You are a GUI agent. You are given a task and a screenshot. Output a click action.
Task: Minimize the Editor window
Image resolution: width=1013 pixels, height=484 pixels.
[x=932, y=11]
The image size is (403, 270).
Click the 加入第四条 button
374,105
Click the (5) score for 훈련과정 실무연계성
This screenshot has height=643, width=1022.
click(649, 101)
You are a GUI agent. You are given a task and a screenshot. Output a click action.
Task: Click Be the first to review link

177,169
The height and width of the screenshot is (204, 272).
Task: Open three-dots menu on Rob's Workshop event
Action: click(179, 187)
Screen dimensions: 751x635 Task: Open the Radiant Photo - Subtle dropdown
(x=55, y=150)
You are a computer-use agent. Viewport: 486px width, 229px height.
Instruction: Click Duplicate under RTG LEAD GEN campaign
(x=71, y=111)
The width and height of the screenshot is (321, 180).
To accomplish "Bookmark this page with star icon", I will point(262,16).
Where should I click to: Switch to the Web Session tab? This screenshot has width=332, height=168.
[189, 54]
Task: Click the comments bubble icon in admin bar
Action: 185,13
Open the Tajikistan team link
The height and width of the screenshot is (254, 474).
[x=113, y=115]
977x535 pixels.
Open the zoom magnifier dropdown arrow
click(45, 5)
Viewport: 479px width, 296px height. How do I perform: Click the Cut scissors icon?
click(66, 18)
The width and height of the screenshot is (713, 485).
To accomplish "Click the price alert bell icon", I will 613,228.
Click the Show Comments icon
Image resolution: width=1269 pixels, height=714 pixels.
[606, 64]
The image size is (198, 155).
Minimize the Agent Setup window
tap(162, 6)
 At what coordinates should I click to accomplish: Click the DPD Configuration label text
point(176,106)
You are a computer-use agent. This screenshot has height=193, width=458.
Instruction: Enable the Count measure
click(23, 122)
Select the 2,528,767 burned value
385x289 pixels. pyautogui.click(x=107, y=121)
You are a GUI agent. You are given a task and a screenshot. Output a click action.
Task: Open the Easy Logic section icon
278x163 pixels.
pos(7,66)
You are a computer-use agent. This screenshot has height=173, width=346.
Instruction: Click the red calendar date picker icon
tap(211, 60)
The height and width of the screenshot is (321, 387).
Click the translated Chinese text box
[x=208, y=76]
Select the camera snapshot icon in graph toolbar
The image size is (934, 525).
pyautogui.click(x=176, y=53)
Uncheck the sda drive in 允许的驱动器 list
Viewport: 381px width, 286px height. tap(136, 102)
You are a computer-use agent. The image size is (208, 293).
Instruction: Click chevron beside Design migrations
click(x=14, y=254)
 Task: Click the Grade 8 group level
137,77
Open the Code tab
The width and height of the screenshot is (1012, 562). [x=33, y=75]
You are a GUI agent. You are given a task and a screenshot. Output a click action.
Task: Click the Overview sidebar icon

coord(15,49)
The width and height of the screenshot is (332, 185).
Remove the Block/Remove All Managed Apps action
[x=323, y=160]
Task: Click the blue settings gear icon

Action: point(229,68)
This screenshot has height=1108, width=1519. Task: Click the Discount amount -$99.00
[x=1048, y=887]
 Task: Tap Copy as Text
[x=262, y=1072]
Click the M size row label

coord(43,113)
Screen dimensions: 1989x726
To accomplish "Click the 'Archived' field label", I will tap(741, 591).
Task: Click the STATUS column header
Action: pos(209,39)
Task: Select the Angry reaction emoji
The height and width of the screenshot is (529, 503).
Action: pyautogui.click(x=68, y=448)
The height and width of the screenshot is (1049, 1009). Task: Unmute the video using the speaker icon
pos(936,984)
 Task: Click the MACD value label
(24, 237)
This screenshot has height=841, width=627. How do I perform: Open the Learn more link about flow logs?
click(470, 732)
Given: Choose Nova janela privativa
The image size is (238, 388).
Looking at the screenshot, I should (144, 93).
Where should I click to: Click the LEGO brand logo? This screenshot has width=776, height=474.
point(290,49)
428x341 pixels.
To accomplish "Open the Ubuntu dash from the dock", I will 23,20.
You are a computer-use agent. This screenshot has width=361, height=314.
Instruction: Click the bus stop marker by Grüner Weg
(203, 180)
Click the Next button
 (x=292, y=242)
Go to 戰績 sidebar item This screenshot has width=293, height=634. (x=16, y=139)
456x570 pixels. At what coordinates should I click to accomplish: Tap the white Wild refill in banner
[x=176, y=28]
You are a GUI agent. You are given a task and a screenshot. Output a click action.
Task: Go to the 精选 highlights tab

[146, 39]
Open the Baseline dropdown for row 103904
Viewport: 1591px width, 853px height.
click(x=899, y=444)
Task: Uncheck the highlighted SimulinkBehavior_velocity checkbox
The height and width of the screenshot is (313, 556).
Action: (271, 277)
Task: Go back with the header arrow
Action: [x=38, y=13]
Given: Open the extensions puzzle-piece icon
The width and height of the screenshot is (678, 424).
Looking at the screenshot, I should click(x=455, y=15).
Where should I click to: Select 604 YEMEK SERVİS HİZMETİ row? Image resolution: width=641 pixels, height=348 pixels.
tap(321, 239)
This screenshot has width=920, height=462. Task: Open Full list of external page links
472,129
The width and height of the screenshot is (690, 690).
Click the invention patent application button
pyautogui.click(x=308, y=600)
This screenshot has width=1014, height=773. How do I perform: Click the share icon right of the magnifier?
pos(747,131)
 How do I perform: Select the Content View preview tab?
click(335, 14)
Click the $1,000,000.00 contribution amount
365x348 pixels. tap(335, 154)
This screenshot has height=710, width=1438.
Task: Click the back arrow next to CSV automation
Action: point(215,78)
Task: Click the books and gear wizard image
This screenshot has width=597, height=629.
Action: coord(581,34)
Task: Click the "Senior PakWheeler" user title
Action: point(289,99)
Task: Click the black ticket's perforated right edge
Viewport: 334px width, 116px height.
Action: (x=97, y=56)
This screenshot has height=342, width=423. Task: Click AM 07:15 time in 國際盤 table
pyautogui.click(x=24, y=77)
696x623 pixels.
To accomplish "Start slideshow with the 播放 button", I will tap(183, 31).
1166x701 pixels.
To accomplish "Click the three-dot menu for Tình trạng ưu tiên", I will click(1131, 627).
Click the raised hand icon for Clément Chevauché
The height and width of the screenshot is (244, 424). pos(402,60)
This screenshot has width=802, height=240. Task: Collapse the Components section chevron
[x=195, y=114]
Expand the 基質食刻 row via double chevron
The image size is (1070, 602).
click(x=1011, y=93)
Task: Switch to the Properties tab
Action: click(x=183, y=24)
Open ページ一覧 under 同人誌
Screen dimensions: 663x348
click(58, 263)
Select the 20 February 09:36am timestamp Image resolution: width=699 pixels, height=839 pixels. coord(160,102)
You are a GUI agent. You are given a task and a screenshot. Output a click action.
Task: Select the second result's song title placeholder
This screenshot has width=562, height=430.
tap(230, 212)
━━━━━━━━━━━━━━━━
_Your assignment_
Which lines of the records above contain the word "computer"? Report each one in full.

_Task answer_
You are a computer-use agent. Viewport: 486px width, 229px height.
You are a computer-use agent. This screenshot has height=193, width=458.
You are a computer-use agent. This screenshot has height=173, width=346.
You are a computer-use agent. The image size is (208, 293).
You are a computer-use agent. This screenshot has width=361, height=314.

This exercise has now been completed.